3. (30 points) In this problem, we consider k-means for image segmentation. We can use
k-means to cluster pixels with similar (color) values together to generate a segmented or
compressed version of the original image. Implement the k-means algorithm and apply it to
the provided image “umn csci.png”. For each k = {3, 5, 7}, generate a segmented image and
compute the cumulative loss (i.e., distortion measure from the lecture notes). (Note, it may
be helpful to test on a smaller version of the image “umn csci.png” to ensure your code works
but report final results on the full version.)
Please submit (a) summary of methods and results report and (b) code:
(a) Summary of methods and results: Briefly describe the approaches used above, along
with relevant equations. For each value of k = {3, 5, 7}, report the final (i.e., after kmeans has converged) segmented image and a plot of the cumulative loss during training.
(This will be 3 segmented images and 3 plots of the loss where the x-axis is the training
iteration number and y-xais is the loss value.)
(b) Code: Submit the file kmeans.py which contains the function def kmeans(image:
str) -> None:. The function takes in a string of the image to segment and does not
return anything but must print out to the terminal (stdout) the cumulative loss at each
iteration during training.
Additional instructions: Code can only be written in Python 3.6+; no other programming
languages will be accepted. One should be able to execute all programs from the Python command
prompt or terminal. Please specify instructions on how to run your program in the README file.
Each function must take the inputs in the order specified in the problem and display the textual
output via the terminal and plots/figures should be included in the report.
For each part, you can submit additional files/functions (as needed) which will be used by the
main file. In your code, you cannot use machine learning libraries such as those available from
scikit-learn for learning the models. However, you may now use scikit-learn for cross validation
and computing misclassification errors. You may also use libraries for basic matrix computations
and plotting such as numpy, pandas, and matplotlib. Put comments in your code so that one can
follow the key parts and steps in your code.
Your code must be runnable on a CSE lab machine (e.g., csel-kh1260-01.cselabs.umn.edu).
One option is to SSH into a machine. Learn about SSH at these links: https://cseit.umn.edu/
knowledge-help/learn-about-ssh, https://cseit.umn.edu/knowledge-help/choose-ssh-tool,
and https://cseit.umn.edu/knowledge-help/remote-linux-applications-over-ssh.
Instructions
Follow the rules strictly.
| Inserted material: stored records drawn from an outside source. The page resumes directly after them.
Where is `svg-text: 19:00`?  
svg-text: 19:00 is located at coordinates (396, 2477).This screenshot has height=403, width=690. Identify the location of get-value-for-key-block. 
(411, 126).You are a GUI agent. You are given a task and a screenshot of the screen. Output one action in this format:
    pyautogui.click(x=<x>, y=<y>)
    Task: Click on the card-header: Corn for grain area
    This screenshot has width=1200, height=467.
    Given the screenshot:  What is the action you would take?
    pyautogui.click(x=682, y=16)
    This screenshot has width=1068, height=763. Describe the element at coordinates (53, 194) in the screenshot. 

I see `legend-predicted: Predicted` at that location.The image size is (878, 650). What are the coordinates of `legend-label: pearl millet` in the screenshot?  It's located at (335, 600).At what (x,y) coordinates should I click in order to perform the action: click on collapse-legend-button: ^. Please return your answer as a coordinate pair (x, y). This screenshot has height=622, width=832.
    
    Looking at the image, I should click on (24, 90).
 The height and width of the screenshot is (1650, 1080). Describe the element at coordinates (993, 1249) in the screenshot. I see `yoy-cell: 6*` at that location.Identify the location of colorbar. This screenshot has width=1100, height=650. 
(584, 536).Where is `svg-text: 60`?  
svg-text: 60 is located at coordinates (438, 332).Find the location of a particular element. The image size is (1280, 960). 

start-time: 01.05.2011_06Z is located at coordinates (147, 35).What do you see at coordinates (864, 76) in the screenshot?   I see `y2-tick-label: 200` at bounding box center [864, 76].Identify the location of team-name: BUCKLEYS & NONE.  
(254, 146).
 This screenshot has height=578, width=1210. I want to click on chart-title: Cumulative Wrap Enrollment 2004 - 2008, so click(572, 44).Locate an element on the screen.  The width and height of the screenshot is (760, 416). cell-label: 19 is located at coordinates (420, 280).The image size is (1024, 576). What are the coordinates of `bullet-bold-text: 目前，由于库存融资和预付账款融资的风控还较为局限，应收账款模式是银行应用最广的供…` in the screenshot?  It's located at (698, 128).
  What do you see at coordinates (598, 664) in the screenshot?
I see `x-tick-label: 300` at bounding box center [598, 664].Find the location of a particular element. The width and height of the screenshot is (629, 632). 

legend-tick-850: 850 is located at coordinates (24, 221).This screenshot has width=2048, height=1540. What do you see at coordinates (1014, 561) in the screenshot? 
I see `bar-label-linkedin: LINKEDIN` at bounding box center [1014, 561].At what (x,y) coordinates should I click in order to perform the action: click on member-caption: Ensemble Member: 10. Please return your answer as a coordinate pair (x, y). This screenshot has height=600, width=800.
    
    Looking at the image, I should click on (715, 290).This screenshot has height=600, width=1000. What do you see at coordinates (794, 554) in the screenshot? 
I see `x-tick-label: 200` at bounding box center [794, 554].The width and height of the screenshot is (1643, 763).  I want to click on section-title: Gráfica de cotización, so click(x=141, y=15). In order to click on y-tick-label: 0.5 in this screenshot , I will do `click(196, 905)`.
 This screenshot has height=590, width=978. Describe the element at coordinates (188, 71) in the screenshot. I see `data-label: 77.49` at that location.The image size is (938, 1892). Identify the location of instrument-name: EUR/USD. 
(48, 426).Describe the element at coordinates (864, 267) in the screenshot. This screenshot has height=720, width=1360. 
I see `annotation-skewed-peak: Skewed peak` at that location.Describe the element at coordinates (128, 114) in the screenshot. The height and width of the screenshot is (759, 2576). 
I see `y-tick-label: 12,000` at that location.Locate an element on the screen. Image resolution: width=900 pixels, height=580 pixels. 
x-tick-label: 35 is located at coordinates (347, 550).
If we cannot run your code, you will not get any credit.
• Things to submit
1. hw4.pdf: The report that contains the solutions to Problems 1, 2, and 3 including the
summary of methods and results.
2. adaboost.py: Code for Problem 1.
3. rf.py: Code for Problem 2.
4. kmeans.py: Code for Problem 3.
5. README.txt: README file that contains your name, student ID, email, instructions
on how to run your code, any assumptions you are making, and any other necessary
details.
6. Any other files, except the data, which are necessary for your code.
Homework Policy. (1) You are encouraged to collaborate with your classmates on homework
problems, but each person must write up the final solutions individually. You need to list in the
README.txt which problems were a collaborative effort and with whom. (2) Regarding online
resources, you should not:
• Google around for solutions to homework problems,
• Ask for help on online,
• Look up things/post on sites like Quora, StackExchange, etc.